Copy the lines word for word, beginning with the line that contains "Where should I click to: Click the send" and ending with the line that contains "will (x=401, y=573).", both included. Give only those lines.

(Item position entries)
■ ■ ■ ■ ■ ■ ■
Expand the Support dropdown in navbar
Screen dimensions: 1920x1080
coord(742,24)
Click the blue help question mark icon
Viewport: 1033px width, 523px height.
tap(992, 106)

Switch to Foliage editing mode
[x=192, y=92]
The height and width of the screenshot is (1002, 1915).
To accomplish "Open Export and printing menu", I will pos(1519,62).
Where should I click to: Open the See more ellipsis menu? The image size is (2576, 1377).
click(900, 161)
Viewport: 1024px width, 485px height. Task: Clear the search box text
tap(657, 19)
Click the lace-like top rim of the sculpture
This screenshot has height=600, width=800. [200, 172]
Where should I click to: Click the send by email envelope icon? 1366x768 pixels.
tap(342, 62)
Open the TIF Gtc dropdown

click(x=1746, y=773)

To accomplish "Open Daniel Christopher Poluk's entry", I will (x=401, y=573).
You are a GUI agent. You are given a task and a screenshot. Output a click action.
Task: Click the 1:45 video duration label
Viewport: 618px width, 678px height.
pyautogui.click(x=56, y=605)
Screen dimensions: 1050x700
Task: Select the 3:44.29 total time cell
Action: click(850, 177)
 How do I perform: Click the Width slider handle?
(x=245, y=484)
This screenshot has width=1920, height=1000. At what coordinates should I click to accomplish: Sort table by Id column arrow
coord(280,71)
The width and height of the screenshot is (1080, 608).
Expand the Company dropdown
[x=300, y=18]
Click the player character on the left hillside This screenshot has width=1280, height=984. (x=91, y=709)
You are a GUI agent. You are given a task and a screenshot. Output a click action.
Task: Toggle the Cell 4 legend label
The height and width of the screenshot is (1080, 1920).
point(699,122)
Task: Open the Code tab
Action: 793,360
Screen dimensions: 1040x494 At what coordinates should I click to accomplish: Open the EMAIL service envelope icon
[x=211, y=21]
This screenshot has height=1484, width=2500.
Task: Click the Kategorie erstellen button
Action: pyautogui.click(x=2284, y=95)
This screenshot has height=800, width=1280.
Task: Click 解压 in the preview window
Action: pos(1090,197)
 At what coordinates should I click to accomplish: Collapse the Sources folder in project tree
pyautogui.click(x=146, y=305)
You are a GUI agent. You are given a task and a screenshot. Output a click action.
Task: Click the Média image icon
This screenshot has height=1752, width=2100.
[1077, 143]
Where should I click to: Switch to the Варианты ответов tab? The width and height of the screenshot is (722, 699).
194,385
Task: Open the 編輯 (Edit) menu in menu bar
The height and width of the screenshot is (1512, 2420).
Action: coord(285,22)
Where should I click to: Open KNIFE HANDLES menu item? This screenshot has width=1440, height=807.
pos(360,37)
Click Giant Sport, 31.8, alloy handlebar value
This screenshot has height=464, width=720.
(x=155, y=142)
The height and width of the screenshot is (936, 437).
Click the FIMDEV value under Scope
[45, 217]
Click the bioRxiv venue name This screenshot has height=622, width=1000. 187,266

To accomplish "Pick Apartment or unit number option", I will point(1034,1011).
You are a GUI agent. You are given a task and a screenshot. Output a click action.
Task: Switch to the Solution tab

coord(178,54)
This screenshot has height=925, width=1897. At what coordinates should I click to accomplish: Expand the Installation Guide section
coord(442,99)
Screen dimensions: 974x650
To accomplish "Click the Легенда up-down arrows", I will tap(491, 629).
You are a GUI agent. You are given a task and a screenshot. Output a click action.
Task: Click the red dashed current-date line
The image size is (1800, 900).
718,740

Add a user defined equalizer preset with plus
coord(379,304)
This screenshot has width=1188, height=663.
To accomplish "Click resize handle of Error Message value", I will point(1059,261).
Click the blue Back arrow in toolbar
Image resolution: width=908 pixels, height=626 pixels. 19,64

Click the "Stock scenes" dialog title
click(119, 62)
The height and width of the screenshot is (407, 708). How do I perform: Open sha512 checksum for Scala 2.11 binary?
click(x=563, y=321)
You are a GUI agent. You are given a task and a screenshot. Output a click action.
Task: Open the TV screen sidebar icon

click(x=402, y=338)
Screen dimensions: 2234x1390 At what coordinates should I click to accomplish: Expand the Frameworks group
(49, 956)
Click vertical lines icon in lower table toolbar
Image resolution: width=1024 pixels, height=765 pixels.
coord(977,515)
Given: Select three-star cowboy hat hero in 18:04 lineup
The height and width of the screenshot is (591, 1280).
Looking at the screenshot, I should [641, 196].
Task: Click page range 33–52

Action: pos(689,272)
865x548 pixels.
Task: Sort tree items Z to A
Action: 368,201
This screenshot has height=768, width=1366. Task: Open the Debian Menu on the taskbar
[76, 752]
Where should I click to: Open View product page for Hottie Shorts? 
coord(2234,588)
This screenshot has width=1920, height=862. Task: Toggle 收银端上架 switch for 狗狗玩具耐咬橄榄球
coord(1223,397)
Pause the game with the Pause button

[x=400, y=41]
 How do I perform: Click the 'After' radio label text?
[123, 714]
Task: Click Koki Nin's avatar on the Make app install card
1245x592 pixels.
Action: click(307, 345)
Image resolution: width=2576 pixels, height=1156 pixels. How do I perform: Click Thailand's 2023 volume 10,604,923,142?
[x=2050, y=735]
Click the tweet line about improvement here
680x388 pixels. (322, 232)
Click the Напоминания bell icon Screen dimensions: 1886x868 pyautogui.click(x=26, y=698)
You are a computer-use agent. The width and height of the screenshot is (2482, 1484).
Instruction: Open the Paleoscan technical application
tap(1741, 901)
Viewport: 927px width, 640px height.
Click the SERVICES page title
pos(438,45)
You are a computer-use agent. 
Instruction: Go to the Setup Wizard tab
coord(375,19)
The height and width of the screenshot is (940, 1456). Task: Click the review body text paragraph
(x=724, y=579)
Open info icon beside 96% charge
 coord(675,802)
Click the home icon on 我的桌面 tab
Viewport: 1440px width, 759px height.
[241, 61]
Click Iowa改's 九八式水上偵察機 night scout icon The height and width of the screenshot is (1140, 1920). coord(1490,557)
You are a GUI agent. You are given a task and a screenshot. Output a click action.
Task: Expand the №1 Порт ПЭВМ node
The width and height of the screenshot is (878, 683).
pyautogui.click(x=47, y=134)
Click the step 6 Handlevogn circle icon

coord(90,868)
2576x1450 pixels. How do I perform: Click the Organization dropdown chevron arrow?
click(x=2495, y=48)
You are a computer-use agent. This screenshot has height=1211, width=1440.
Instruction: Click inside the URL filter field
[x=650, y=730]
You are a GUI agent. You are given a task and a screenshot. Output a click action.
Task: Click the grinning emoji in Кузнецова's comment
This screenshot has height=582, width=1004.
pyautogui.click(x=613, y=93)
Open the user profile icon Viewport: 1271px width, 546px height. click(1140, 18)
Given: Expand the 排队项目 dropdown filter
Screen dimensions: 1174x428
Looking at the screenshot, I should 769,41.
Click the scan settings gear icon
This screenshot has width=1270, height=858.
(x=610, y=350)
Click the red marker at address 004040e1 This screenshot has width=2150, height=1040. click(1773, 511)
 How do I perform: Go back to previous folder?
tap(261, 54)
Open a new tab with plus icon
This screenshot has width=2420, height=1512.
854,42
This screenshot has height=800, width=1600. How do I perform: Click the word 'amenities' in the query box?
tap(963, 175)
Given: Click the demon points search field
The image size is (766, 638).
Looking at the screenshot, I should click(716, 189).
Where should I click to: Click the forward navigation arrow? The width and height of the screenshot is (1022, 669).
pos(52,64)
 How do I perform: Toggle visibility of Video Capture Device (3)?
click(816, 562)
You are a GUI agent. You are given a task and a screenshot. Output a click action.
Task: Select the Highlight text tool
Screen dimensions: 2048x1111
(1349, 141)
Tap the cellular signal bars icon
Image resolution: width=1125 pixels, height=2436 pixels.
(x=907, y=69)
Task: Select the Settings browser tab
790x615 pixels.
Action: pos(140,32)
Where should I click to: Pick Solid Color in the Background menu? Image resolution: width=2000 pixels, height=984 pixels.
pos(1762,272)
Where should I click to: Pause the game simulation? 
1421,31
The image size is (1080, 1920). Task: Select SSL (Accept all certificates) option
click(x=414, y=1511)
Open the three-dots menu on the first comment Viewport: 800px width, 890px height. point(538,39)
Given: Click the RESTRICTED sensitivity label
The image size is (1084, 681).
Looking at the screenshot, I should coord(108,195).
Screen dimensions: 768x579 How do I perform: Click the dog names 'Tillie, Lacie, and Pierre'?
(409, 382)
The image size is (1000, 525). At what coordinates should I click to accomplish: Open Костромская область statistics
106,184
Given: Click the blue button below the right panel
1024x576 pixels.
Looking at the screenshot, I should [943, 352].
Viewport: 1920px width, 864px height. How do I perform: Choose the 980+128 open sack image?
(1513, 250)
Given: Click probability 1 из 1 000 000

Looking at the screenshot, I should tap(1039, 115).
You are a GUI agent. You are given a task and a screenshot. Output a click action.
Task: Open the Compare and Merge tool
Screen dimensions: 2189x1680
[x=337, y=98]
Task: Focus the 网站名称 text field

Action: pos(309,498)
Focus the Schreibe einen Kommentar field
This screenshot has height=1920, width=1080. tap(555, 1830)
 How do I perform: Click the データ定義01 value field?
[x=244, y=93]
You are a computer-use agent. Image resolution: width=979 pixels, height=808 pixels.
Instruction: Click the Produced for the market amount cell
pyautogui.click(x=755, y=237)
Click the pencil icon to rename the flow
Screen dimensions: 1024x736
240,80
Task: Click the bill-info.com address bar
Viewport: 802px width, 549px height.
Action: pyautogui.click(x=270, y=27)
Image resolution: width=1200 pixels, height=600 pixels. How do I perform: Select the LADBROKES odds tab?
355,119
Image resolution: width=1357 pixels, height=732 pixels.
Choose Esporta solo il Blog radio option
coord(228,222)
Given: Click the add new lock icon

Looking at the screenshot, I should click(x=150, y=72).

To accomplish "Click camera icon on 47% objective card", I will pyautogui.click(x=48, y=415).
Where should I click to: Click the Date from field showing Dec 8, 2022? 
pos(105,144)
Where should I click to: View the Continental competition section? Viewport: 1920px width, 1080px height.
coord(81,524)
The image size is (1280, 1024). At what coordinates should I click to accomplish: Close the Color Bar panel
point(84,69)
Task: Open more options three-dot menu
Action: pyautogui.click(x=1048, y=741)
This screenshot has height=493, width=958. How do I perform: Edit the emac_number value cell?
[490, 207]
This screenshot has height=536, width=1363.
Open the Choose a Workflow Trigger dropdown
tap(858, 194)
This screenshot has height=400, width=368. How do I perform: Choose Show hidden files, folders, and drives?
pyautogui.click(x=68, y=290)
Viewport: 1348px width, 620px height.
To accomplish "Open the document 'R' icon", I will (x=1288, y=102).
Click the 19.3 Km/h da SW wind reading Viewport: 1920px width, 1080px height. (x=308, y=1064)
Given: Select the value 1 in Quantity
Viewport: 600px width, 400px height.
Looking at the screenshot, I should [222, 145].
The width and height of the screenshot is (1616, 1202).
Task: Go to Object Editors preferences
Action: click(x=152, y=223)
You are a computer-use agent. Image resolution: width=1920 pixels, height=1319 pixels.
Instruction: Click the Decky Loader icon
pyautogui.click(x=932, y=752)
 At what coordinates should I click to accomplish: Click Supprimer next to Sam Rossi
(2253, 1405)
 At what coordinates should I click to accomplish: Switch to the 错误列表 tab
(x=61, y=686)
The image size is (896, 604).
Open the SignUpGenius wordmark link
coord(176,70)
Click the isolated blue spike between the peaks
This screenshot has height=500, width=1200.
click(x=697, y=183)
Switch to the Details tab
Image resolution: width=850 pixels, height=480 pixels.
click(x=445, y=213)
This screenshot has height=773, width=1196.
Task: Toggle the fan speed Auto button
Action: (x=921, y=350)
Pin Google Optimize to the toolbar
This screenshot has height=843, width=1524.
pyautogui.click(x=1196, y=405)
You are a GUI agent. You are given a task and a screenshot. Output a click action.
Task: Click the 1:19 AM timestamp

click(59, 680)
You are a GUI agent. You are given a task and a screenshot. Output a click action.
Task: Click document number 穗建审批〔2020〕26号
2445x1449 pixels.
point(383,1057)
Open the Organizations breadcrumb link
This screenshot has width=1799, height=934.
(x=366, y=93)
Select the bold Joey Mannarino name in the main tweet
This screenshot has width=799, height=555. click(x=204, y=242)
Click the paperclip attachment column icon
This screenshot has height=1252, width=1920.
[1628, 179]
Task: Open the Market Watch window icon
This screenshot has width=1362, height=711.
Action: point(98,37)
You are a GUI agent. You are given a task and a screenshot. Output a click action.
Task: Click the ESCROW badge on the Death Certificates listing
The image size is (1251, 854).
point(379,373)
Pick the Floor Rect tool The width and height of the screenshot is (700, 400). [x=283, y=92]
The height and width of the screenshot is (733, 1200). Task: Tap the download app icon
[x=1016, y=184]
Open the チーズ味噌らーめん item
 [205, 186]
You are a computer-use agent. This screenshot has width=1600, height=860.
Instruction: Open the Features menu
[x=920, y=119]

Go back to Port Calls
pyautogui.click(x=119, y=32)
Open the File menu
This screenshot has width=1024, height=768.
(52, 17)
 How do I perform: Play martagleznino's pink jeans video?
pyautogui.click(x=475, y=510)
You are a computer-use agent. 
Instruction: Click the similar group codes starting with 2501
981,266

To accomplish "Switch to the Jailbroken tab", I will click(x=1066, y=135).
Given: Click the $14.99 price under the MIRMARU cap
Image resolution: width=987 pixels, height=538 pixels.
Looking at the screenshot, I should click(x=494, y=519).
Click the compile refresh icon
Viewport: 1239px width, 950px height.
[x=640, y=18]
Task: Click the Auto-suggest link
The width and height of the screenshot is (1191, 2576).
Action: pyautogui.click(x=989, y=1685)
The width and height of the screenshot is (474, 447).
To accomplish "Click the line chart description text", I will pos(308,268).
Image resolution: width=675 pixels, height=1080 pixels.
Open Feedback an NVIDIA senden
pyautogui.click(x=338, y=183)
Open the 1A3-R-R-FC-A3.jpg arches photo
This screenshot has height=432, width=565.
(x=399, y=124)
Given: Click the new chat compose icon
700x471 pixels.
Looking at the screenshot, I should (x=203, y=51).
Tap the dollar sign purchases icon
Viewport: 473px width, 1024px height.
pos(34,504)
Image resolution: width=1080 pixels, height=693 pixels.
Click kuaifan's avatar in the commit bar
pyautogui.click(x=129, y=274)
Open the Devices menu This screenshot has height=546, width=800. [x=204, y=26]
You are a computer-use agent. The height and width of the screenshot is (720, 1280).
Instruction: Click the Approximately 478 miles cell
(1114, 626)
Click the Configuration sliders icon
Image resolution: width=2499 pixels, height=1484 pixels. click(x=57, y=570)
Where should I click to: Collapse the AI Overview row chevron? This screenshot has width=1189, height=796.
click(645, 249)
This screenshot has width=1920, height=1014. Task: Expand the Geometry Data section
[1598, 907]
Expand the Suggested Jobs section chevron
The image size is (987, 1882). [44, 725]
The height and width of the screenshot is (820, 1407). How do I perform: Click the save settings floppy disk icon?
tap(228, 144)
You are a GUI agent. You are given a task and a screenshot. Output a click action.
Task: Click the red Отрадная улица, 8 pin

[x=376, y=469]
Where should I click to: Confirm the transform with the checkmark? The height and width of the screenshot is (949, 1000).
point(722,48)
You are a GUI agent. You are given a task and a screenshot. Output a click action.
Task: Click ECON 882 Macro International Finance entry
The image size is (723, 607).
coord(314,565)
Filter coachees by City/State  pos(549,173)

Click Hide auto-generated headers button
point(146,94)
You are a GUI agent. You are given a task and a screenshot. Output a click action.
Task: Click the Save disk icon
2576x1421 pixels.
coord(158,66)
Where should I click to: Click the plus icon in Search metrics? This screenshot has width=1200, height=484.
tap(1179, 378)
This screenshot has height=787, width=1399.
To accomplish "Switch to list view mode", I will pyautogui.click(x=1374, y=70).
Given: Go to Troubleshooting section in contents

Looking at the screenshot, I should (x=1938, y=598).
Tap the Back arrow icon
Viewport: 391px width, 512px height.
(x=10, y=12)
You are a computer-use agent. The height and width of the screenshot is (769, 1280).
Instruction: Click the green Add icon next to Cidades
■ ■ ■ ■ ■ ■ ■
#### [OUTPUT OF THE TASK]
Where should I click to: Click the send by email envelope icon? 1366x768 pixels.
tap(342, 62)
Open the TIF Gtc dropdown

click(x=1746, y=773)

To accomplish "Open Daniel Christopher Poluk's entry", I will (x=401, y=573).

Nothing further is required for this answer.